Sep 17, 2014, 9:00 AM, Posted by Thema Bryant-Davis
Thema Bryant-Davis, PhD, is an associate professor of psychology at Pepperdine University and an associate editor of the journal Psychological Trauma. Bryant-Davis is a Robert Wood Johnson Foundation (RWJF) New Connections grantee who studies the intersection of trauma and culture.

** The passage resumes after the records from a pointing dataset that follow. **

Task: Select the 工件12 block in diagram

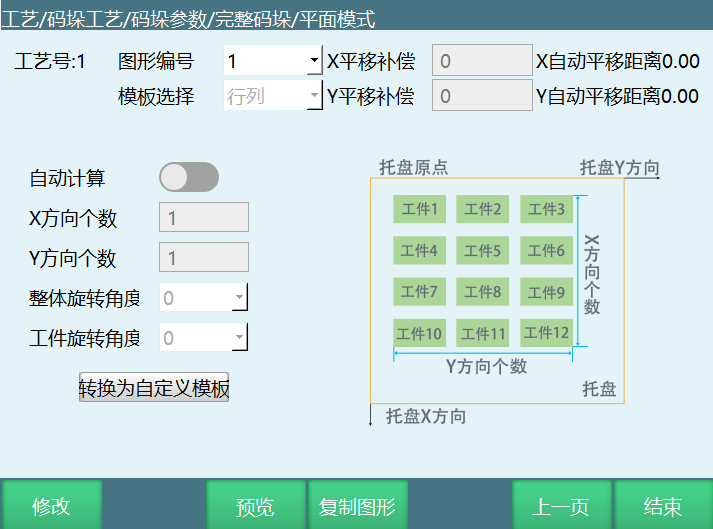Action: point(547,333)
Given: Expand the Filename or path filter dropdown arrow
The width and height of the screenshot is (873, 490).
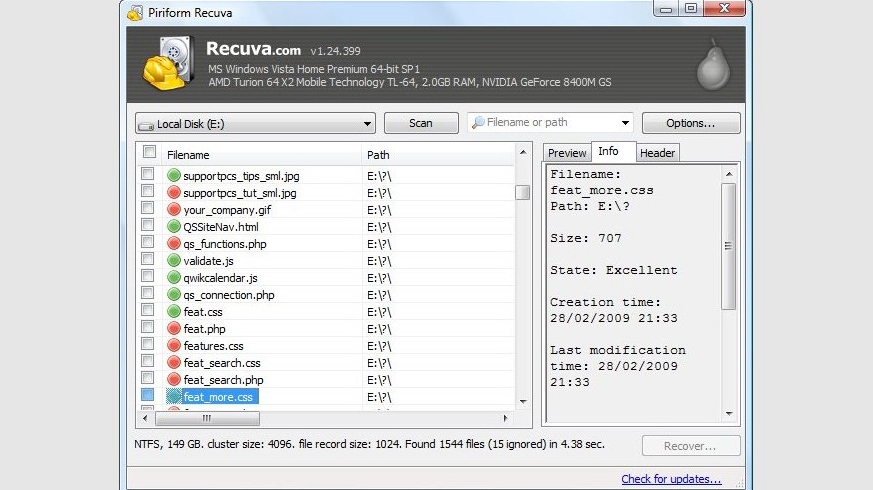Looking at the screenshot, I should (625, 122).
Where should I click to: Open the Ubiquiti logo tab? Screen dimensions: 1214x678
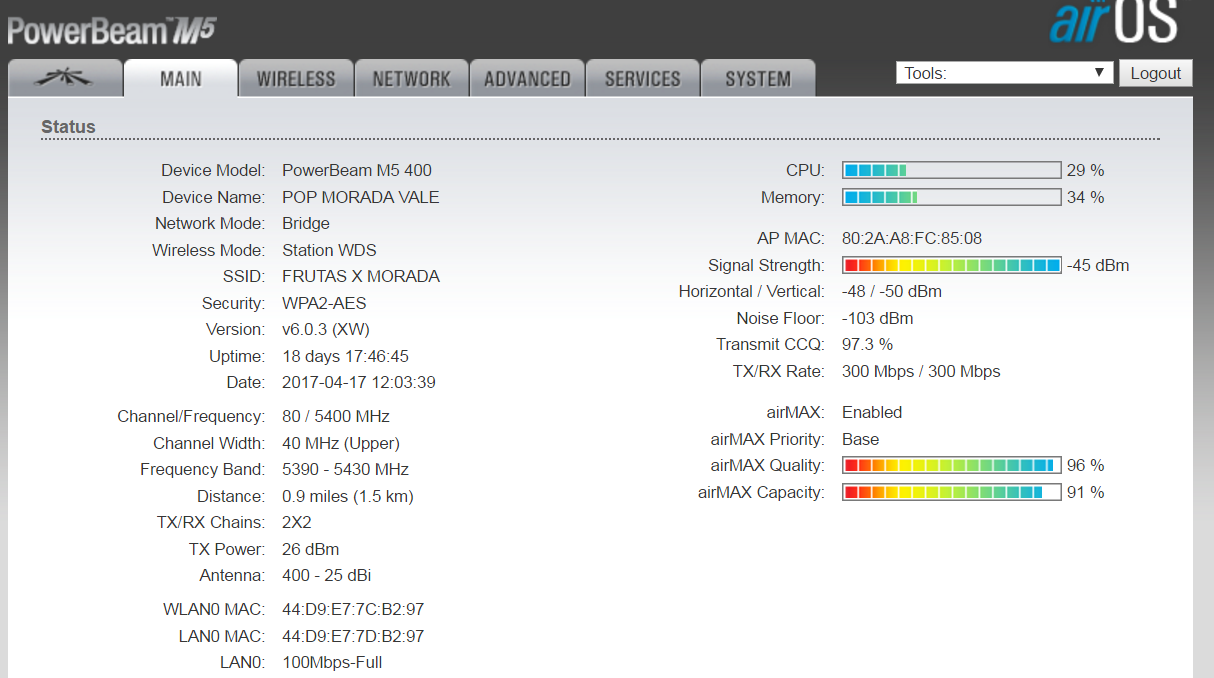66,78
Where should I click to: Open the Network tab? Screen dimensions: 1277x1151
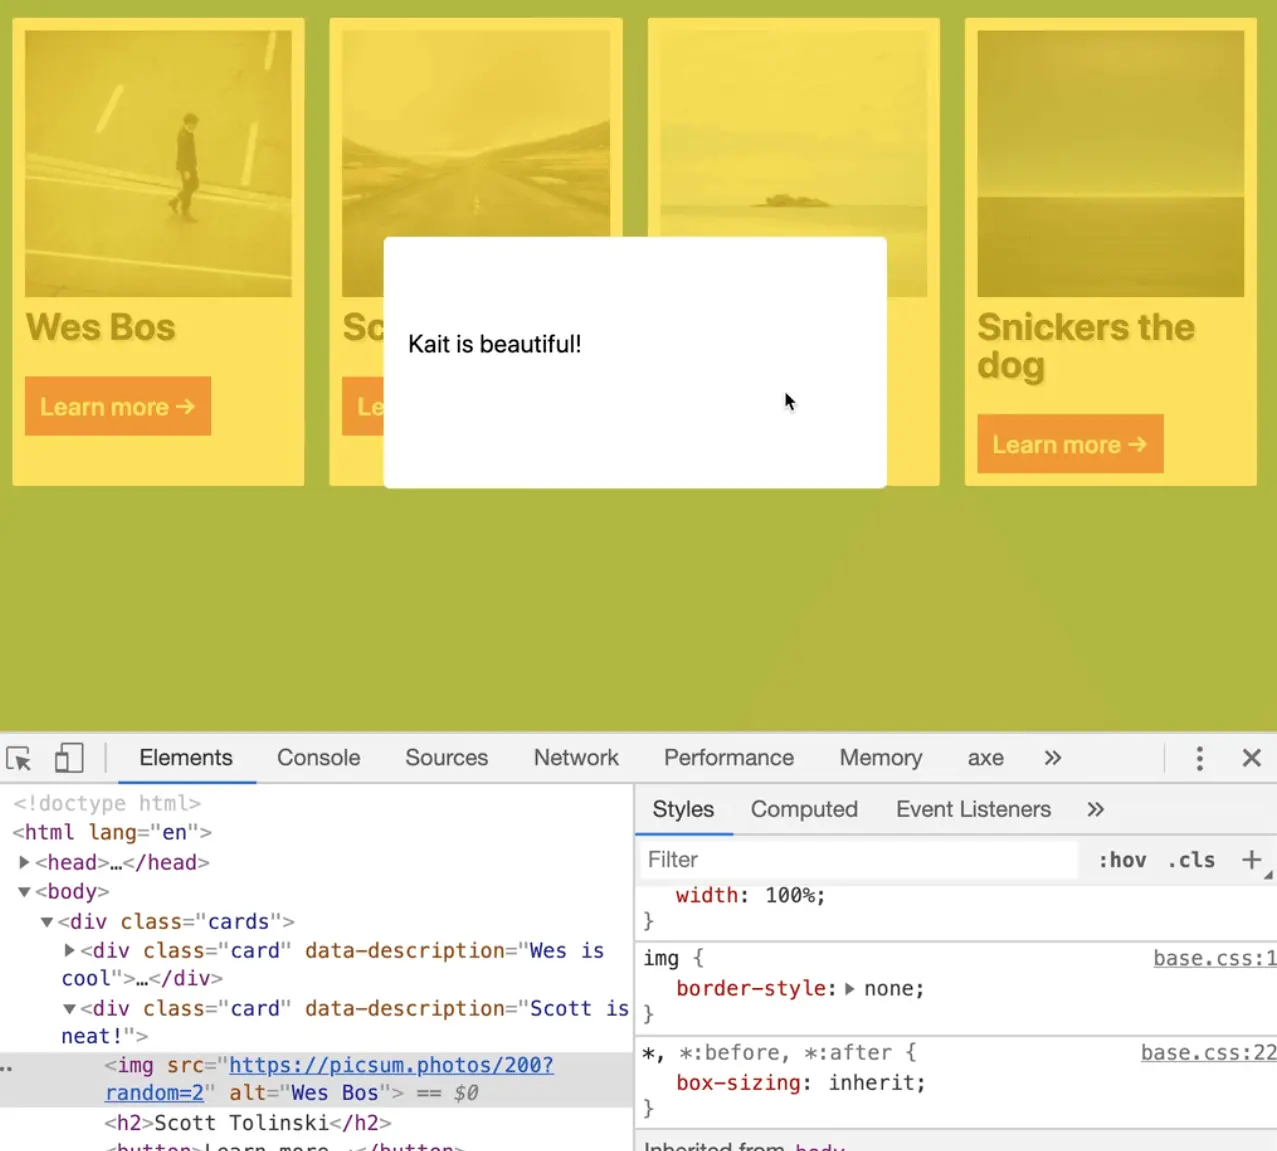(x=576, y=759)
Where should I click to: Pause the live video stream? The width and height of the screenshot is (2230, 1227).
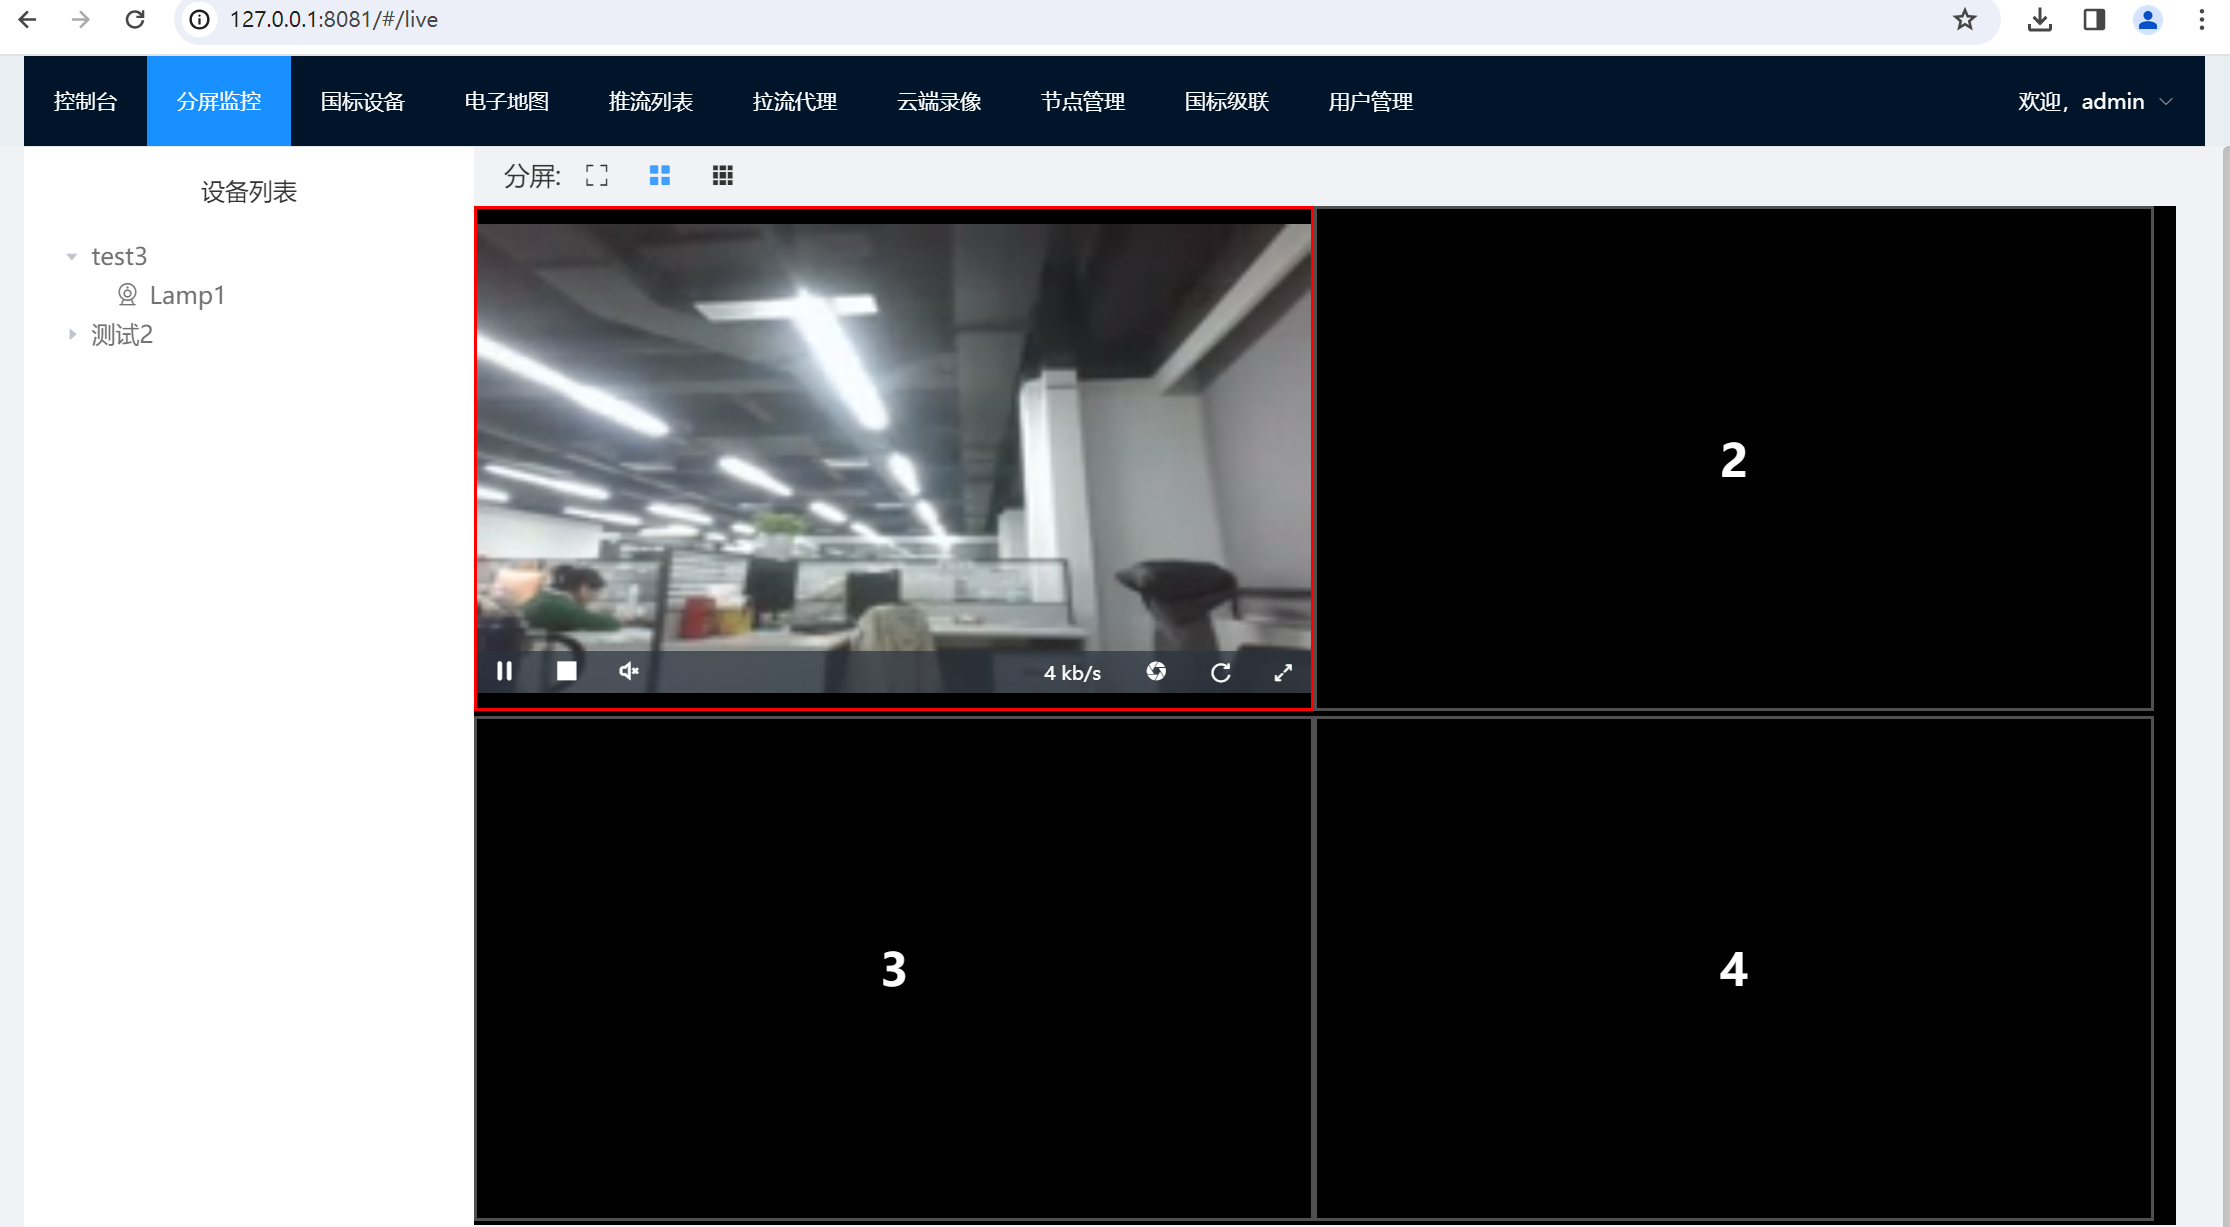504,671

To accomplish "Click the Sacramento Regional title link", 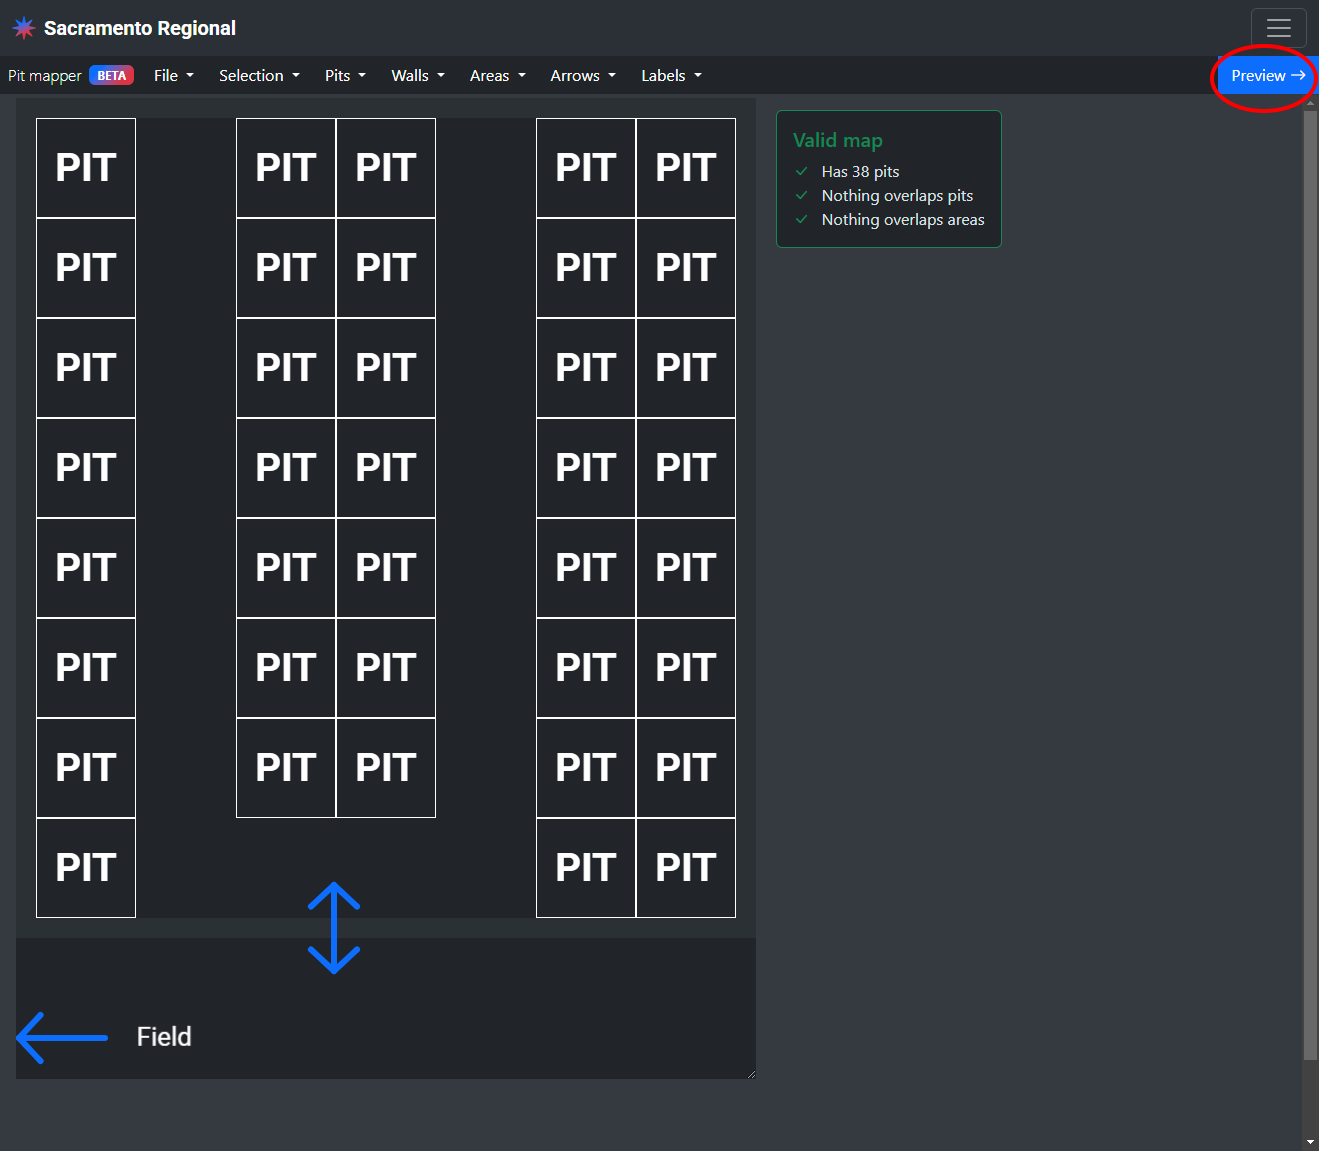I will (x=140, y=28).
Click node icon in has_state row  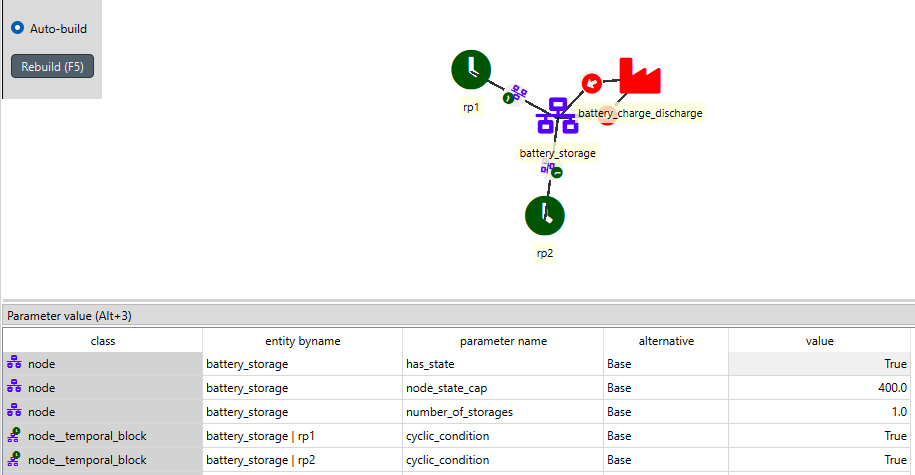click(14, 364)
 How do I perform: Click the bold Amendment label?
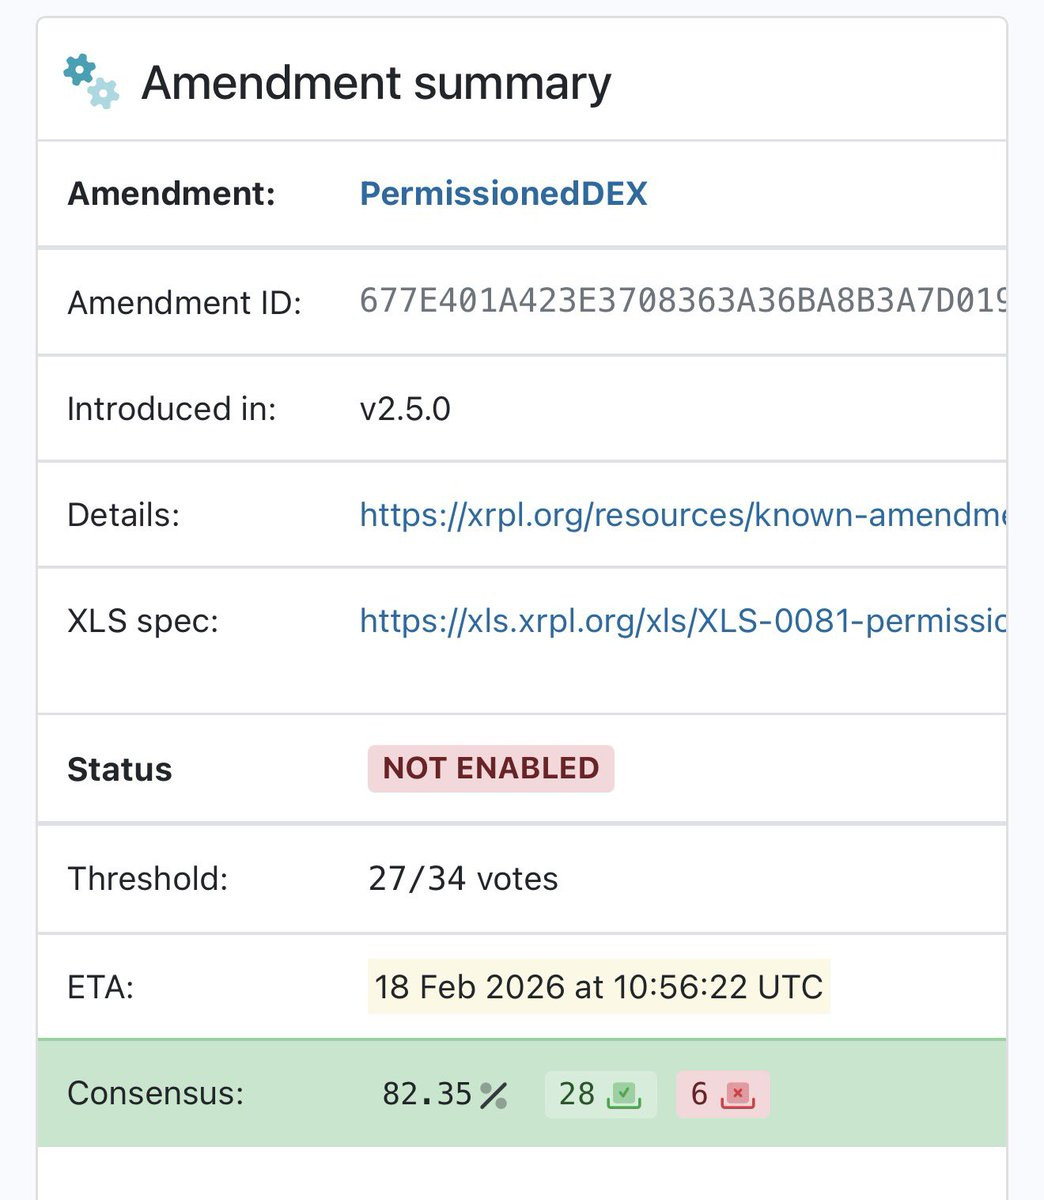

The assault perpetrated by Ray Rice, which ended in him dragging his unconscious fiancé, Janay Palmer, off an elevator, has captured wide public attention. Unfortunately, most of the dialogue has focused on blaming and shaming Ms. Palmer and other victims of intimate partner violence for staying in abusive relationships. There has also been an attempt to build sympathy for the perpetrator by questioning whether Rice’s punishment, which went from suspension for two games to permanent dismissal from his team, was fair. The most important questions have received far less attention. Why do abusive partners like Ray Rice abuse their spouses? Why does the public support intimate partner abuse either directly with words and actions or indirectly with their silence? What are the consequences of intimate partner abuse? And how can we stop intimate partner violence?
Partner abuse is an action not caused by the victim’s behavior, substance use, mental illness, or biology (being male). People choose to abuse their partners emotionally, physically, sexually, verbally and financially to exact control over the person and because they believe they have the right to do so.